By Haley Cohen Gilliland, National Geographic
Savanna elephants have returned en masse to Virunga National Park, in the Democratic Republic of the Congo. It’s a development that has stunned park staff and signaled a turning point in Virunga’s quest for stability in a region beset by violence for decades. In August nearly 600 elephants crossed into Virunga from neighboring Uganda’s Queen Elizabeth National Park. More than six months later, they’re still there, suggesting they feel secure in their new home.
“There has been no greater expression of Virunga coming back to life,” says park director Emmanuel de Merode. “I arrived to the Congo 30 years ago, and I’ve never seen anything like this.”
A two-million-acre expanse of steppes, savannas, volcanoes, and snowfields along the DRC’s eastern border, Virunga is vulnerable to attacks by militia groups, poaching, hunting for bushmeat, unlicensed fishing, and illegal tree cutting for charcoal.
More than 200 rangers have been killed protecting the park in the past 25 years, including 21 this year alone. In late February the Italian ambassador to the DRC was killed in a suspected kidnapping attempt near the park’s southern border. And de Merode himself was shot in 2014 in an attempted assassination.
This violence has had an inevitable effect on wildlife too. In the 1970s the Greater Virunga Landscape (which includes parks in Rwanda and Uganda) had the highest biomass of large mammals in the world, including its famous mountain gorillas and a thriving population of about 8,000 savanna elephants—highly perceptive and intelligent creatures that can weigh up to seven tons and live for 70 years.
But that population began to decline when the Rwandan genocide—closely followed by the First and Second Congo Wars—plunged the area into conflict in the 1990s. Some elephants fled to safer territory, and many fell to poachers, as impoverished locals and trafficking networks sought to profit off of the ivory tusks.

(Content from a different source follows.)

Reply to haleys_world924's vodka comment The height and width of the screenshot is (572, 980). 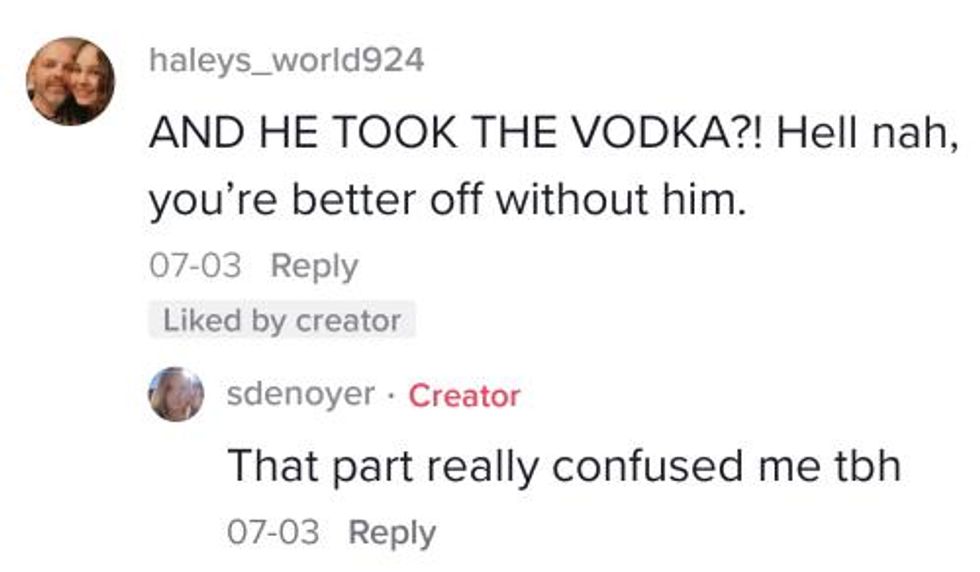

In recent years, park officials estimated that just 120 elephants remained in Virunga.
“When there’s bullets flying through the air, whether it’s fighting between militias, or people targeting the elephants directly, they’ll pick up and move,” says Anne-Marie Weeden, a conservationist and founder of Uganda-based Petrichor Africa, which advises Africa’s wildlife and conservation sectors.
Then, last August, they came back.
“The apparent surge of elephants in Virunga is very encouraging, because it means that Virunga must be safer than it used to be,” says Iain Douglas-Hamilton of Save the Elephants, whose team affixed 15 radio collars to elephants in Virunga in 2015 to help the park staff monitor them.
The size of this herd, which de Merode and his colleagues have mostly ogled from a surveillance plane, is extraordinary, he says. Historically, small groups of elephants have shuffled back and forth between the parks, but in recent years, they’ve mostly stayed away. Now de Merode was able to look out the cockpit window and see elephants speckling the grasslands in every direction.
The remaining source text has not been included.